> [Task to carry out] Pictures aside, the output must consist of the lines from the one containing "Image resolution: width=1456" through the end of the data, reproduced exactly.

[The data]

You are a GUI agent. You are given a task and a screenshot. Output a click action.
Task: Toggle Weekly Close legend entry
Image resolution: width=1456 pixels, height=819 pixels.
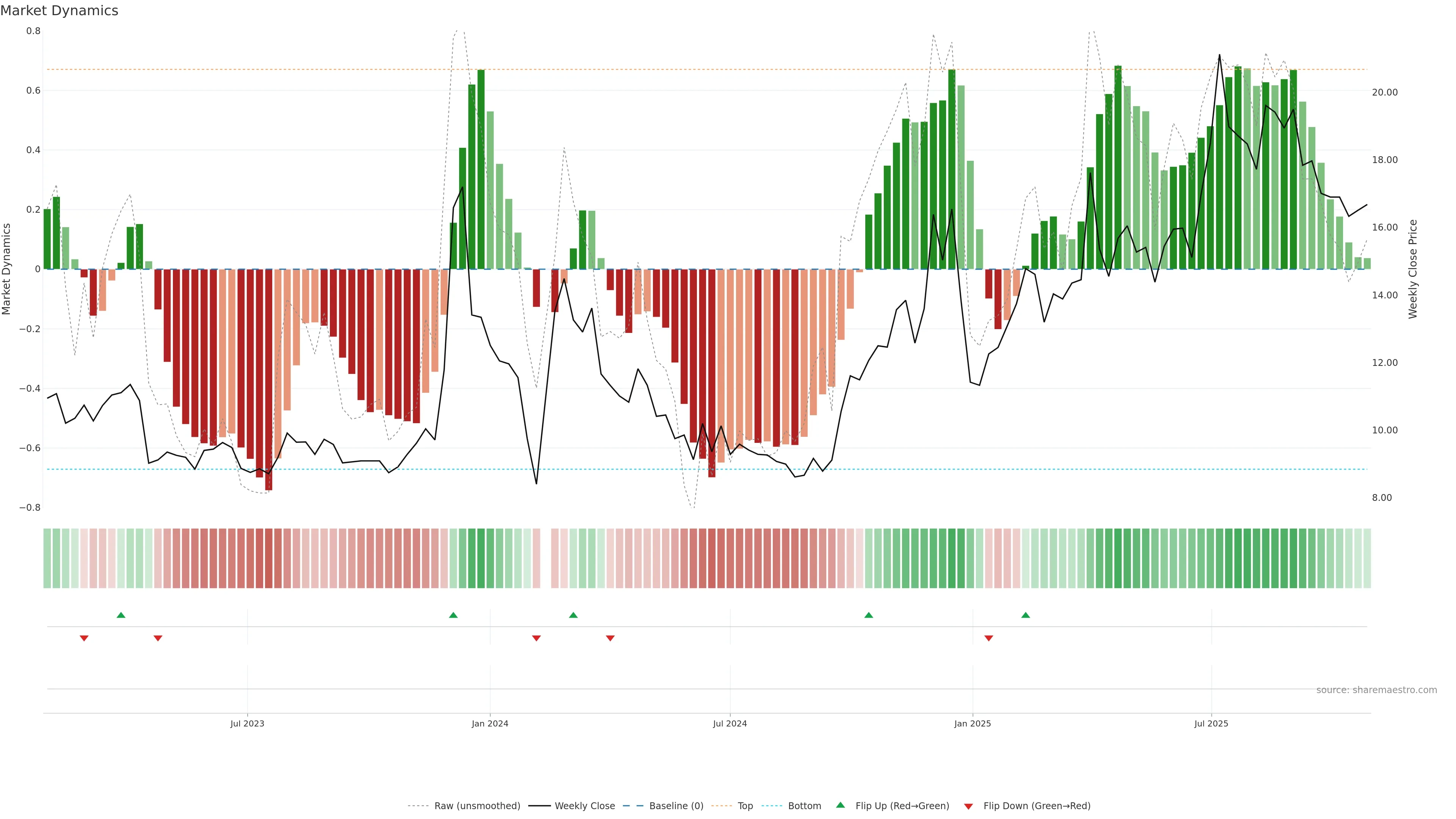coord(584,806)
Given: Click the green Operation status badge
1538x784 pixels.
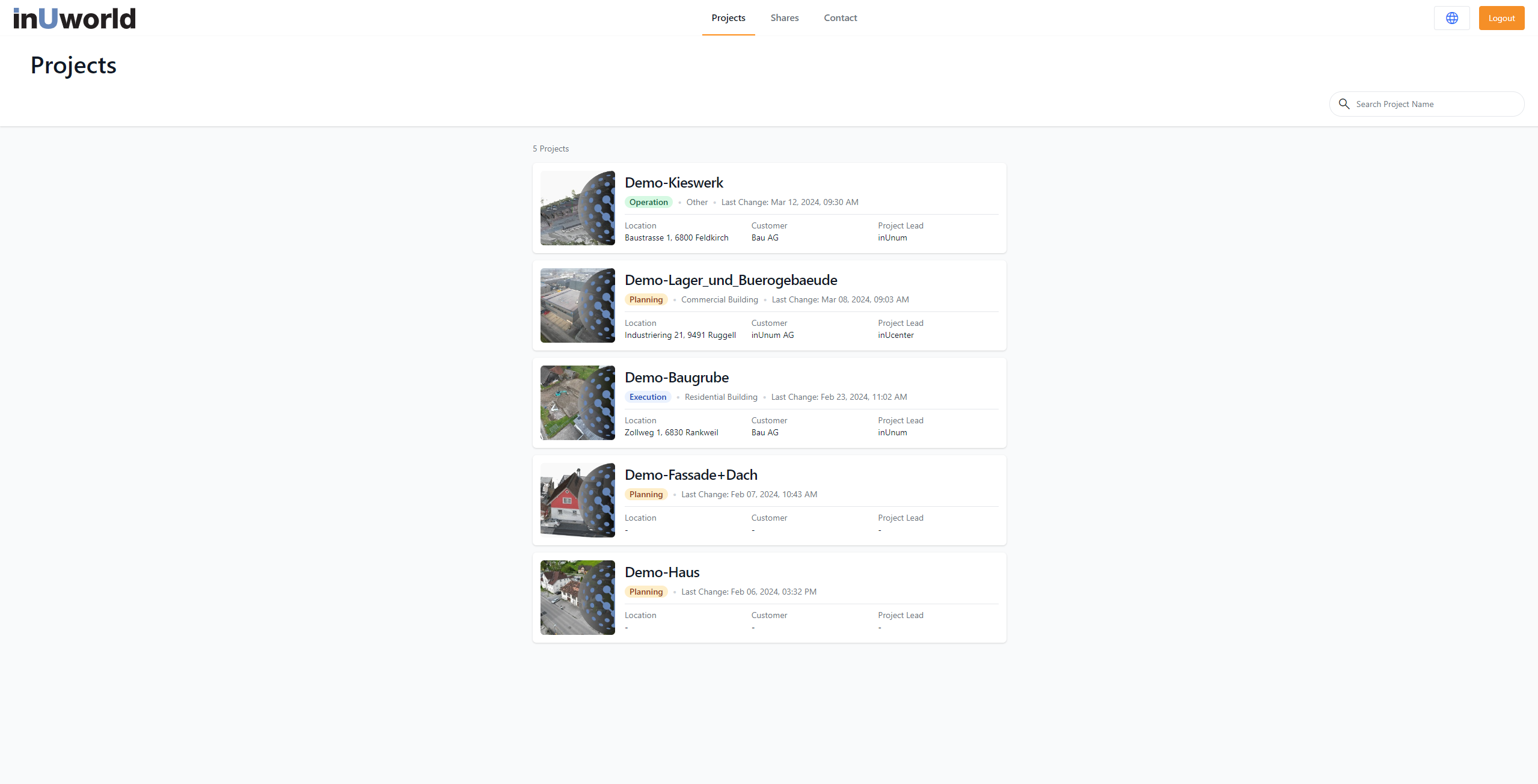Looking at the screenshot, I should [648, 202].
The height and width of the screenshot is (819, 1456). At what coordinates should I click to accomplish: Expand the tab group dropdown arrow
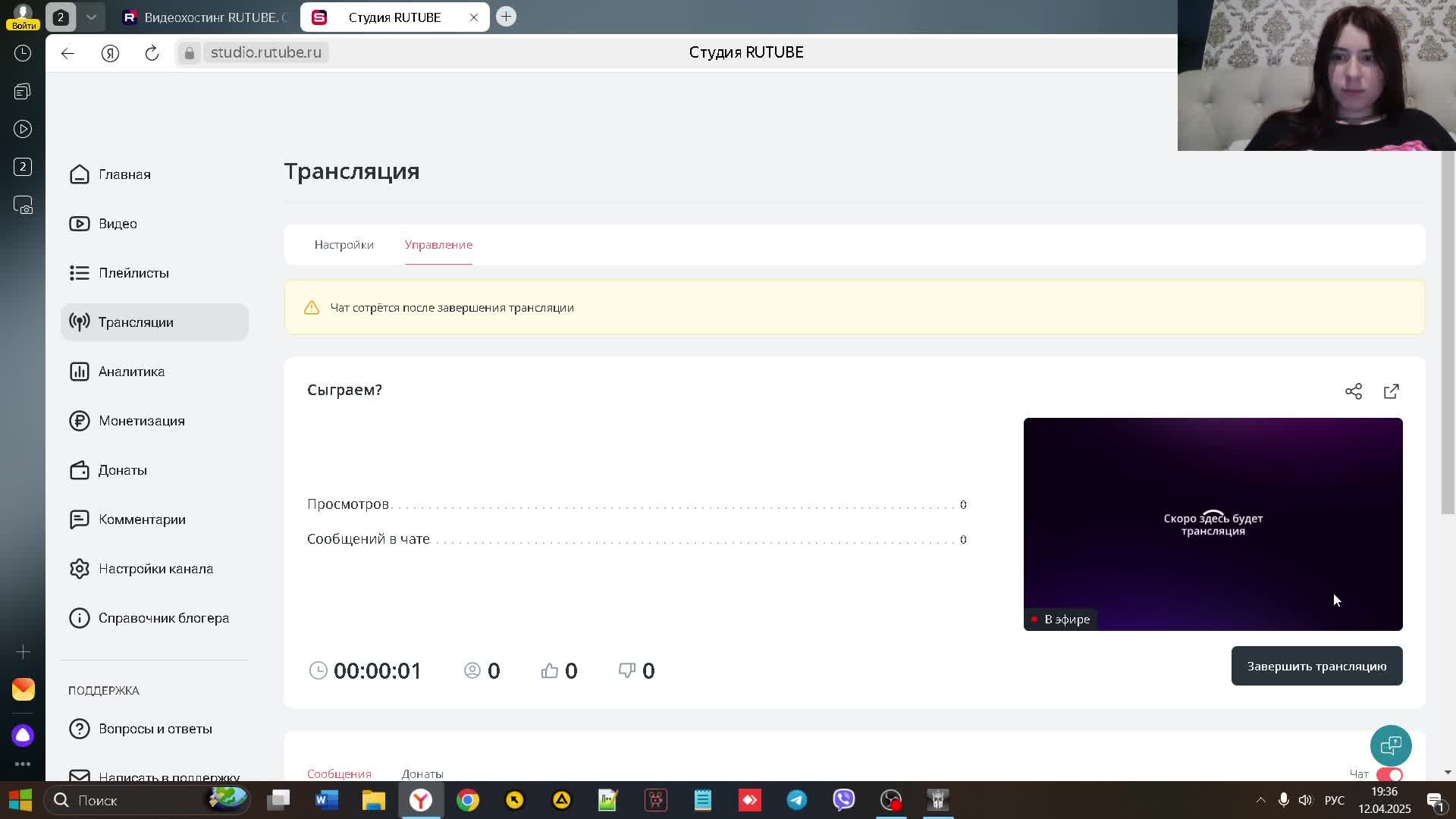91,17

[/The data]

> [Solution to the problem]
Image resolution: width=1456 pixels, height=819 pixels.
coord(584,806)
Given: Click the green Operation status badge
1538x784 pixels.
Looking at the screenshot, I should [648, 202].
The height and width of the screenshot is (819, 1456). At what coordinates should I click to accomplish: Expand the tab group dropdown arrow
91,17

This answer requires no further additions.